Convective clouds are one of the primary ways in which the local meteorology impacts the functioning of metropolitan areas in the tropics. They can cause human and patrimonial damage through flash floodings, wind bursts, hailfall and lightning. The SOS-CHUVA project aims to study convective clouds with damage potential around the city of Campinas (São Paulo state), Brazil, focusing on their nowcasting. In this study we present a methodology to study their properties in a holistic way, by tracking rain cells with the ForTraCC algorithm applied to a X-band radar dataset. In this way, rain cells properties are stored in a Lagrangian framework. The Center of Activity (COA), the altitude with the highest average reflectivity in the cell's CAPPIs (Constant Altitude Plane Position Indicator), is presented as a new perspective to study convective clouds. This parameter most of the time varies between 2.0 km and 4.5 km, which is mostly below the local 0 °C level. It is shown that the combination of COA and the Vertically Integrated Liquid (VIL) provides a useful phase space to compare different rain cells. In our methodology, rain cells are detected in a relatively mature stage of their life cycle where they present high COA (around 4.0 km to 4.5 km) and high VIL (~3.0 kg m
-2). From this point on, the cells usually evolve towards lower COA and VIL values, indicating rain cell collapse and the beggining of the dissipation stage. The COA-VIL space is also used to constrain the microphysical study of the cells. By obtaining the polarimetric measurements at the most intense region within the COA level, it is possible to characterize the cells cores throughout their lifecycle. It is shown that reflectivy (
Z), differential reflectivity (
Zdr) and differential phase shift (
Kdp) tend to grow with increasing VIL and decreasing COA. The increase in the polarimetric variables with decaying COA indicates continued collection growth of the hydrometeors at the COA level, while evaporation likely dominates in the layers below. However, smaller VIL at later stages of the cells life cycles can offset the collection process and reduce the polarimetric variables values. Interestingly, the average
Z at COA remains relatively constant at slightly above 40 dBZ regardless of COA or VIL values, indicating a balance between the collection and evaporation processes. From the polarimetric measurements, the droplet size distribution(DSD) was estimated using a normalized gamma function. For constant VIL values, it was shown that the shape parameter μ tends to decrease as COA decreases, indicating an evolution towards an exponential DSD. This indicates that the collection and evaporation processes are reaching balance and the size distribution is approaching the equilibium DSD.

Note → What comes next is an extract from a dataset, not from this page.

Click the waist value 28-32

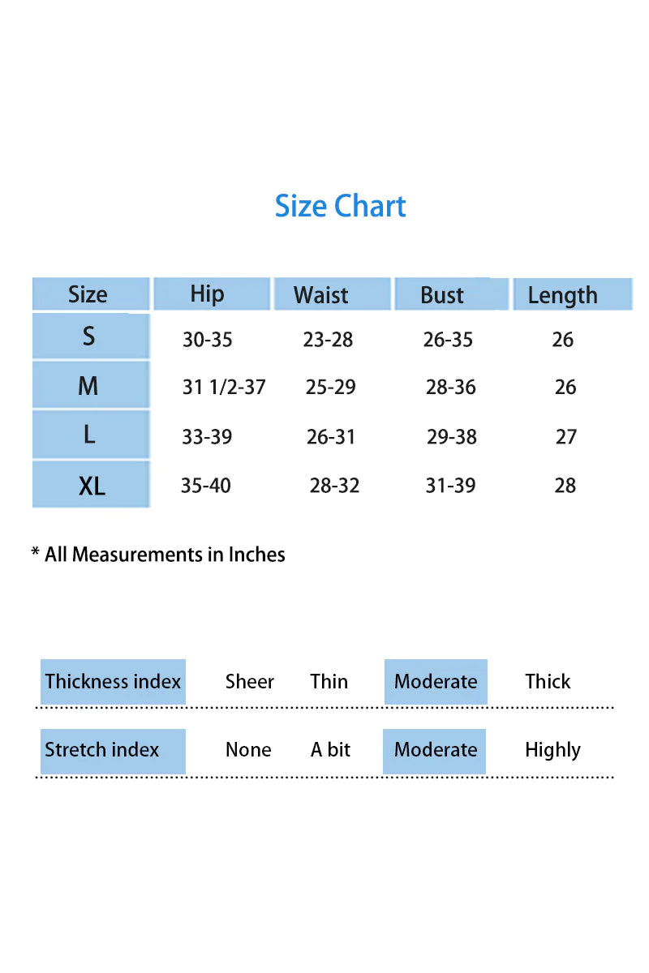[x=334, y=486]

Aside from the overall rain cells statistics, we also present a few case studies where the relation between COA and the rain cells characteristics is further explored. It was shown that high COA (> 3.5 km) is likely associated to Zdr columns and lightning initiation, which is accompanied be lower values of the DSD shape parameter (even reaching values < 0 in the methodology adopted here). Given that the COA estimate does not rely on polarimetric variables, this finding can help nowcasting applications by providing a simple way to infer rain cells internal structure. Overall, the COA-VIL approach seems to be adequate to study rain cells in both research and operational frameworks given the relatively high amount of information it provides from simple calculations.